Regular expressions (RegEx) are an art of expression language to search for patterns in text and files. They can be used to find and replace text, analyze data, validate input, perform searches, and more. In simple terms, they are a filter criterion that can be used to analyze and manipulate strings. They are available in various programming languages and programs and are used in many different ways and functions.

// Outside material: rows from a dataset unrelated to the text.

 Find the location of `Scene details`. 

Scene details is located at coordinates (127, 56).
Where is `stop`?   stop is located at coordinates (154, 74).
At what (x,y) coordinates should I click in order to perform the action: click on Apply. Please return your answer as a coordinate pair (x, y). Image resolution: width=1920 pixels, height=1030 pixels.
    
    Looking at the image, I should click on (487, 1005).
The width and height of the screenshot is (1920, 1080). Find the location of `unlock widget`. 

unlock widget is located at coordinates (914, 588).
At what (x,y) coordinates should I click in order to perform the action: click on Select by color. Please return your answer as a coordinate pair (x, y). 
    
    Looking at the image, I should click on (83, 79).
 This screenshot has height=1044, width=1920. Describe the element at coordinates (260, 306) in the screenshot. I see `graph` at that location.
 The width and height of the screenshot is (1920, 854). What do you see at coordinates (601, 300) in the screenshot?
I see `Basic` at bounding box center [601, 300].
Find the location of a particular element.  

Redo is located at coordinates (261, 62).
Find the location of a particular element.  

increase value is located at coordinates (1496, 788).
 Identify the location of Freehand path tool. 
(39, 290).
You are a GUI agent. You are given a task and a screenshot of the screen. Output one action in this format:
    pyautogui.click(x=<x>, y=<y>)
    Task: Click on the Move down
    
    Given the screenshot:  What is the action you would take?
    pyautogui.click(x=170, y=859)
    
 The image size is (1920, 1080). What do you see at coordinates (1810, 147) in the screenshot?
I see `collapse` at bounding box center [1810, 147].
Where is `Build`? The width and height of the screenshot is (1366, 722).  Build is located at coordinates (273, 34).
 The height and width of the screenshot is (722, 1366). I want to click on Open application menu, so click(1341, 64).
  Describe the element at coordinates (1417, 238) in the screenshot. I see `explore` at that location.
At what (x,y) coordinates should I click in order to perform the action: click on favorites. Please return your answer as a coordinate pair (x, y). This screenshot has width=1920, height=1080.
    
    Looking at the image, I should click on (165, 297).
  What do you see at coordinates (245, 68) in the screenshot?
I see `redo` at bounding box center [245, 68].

A regular expression is a sequence of letters and symbols that form a search pattern. In addition, regular expressions can be created with patterns called metacharacters. Meta characters are symbols that define the search pattern but have no literal meaning. We can use it in tools like grep or sed or others. Often regex is implemented in web applications for the validation of user input.

Grouping

Among other things, regex offers us the possibility to group the desired search patterns. Basically, regex follows three different concepts, which are distinguished by the three different brackets:

Grouping Operators

  1. (a) - The round brackets are used to group parts of a regex. Within the brackets, you can define further patterns which should be processed together.
  2. [a-z] - The square brackets are used to define character classes. Inside the brackets, you can specify a list of characters to search for.
  3. {1,10} - The curly brackets are used to define quantifiers. Inside the brackets, you can specify a number or a range that indicates how often a previous pattern should be repeated.
  4. | - Also called the OR operator and shows results when one of the two expressions matches
  5. .* - Also called the AND operator and displayed results only if both expressions match

Suppose we use the OR operator. The regex searches for one of the given search parameters. In the next example, we search for lines containing the word my or false. To use these operators, you need to apply the extended regex using the -E option in grep.

cry0l1t3@htb:~$ grep -E "(my|false)" /etc/passwd

lxd:x:105:65534::/var/lib/lxd/:/bin/false
pollinate:x:109:1::/var/cache/pollinate:/bin/false
mysql:x:116:120:MySQL Server,,:/nonexistent:/bin/false

Since one of the two search parameters always occurs in the three lines, all three lines are displayed accordingly. However, if we use the AND operator, we will get a different result for the same search parameters.

cry0l1t3@htb:~$ grep -E "(my.*false)" /etc/passwd

mysql:x:116:120:MySQL Server,,:/nonexistent:/bin/false

Basically, what we are saying with this command is that we are looking for a line where we want to see both my and false. A simplified example would also be to use grep twice and look like this:

cry0l1t3@htb:~$ grep -E "my" /etc/passwd | grep -E "false"

mysql:x:116:120:MySQL Server,,:/nonexistent:/bin/false

Here are some optional tasks to practice regex that can help us to handle it better and more efficiently. For all exercises, we will use the /etc/ssh/sshd_config file on our Pwnbox instance.

  • Show all lines that do not contain the # character.
  • Search for all lines that contain a word that starts with Permit.
  • Search for all lines that contain a word ending with Authentication.
  • Search for all lines containing the word Key.
  • Search for all lines beginning with Password and containing yes.
  • Search for all lines that end with yes.